Medische definitie van genen
Genen: De biologische basiseenheden van de erfelijkheid. Segmenten van desoxyribonucleïnezuur (DNA) die nodig zijn om bij te dragen aan een functie.
Een officiële definitie: Volgens de officiële richtlijnen voor de menselijke genennomenclatuur wordt een gen gedefinieerd als “een DNA-segment dat bijdraagt tot het fenotype/functie. Bij afwezigheid van een aangetoonde functie kan een gen worden gekarakteriseerd door sequentie, transcriptie of homologie.”

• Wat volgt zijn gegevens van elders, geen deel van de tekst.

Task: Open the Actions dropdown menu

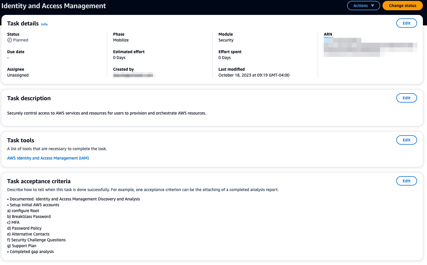Action: click(x=363, y=6)
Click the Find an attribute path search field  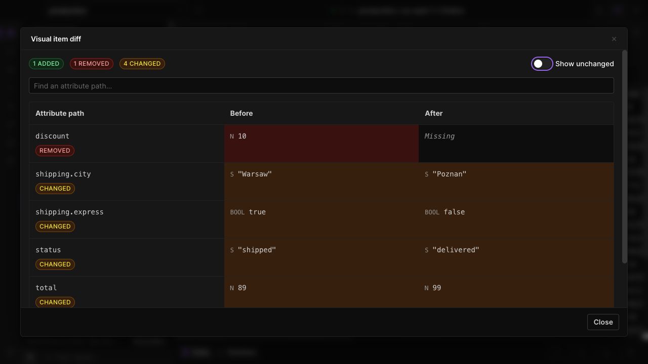[321, 86]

DNA: Genen zijn opgebouwd uit DNA, een molecuul in de gedenkwaardige vorm van een dubbele helix, een spiraalvormige ladder. Elke sport van de spiraalladder bestaat uit twee gepaarde chemische stoffen, basen genaamd. Er zijn vier soorten basen. Het zijn adenine (A), thymine (T), cytosine (C), en guanine (G). Zoals aangegeven, wordt elke base gesymboliseerd door de eerste letter van zijn naam: A, T, C en G. Bepaalde basen paren altijd samen (AT en GC). Verschillende reeksen van basenparen vormen gecodeerde berichten.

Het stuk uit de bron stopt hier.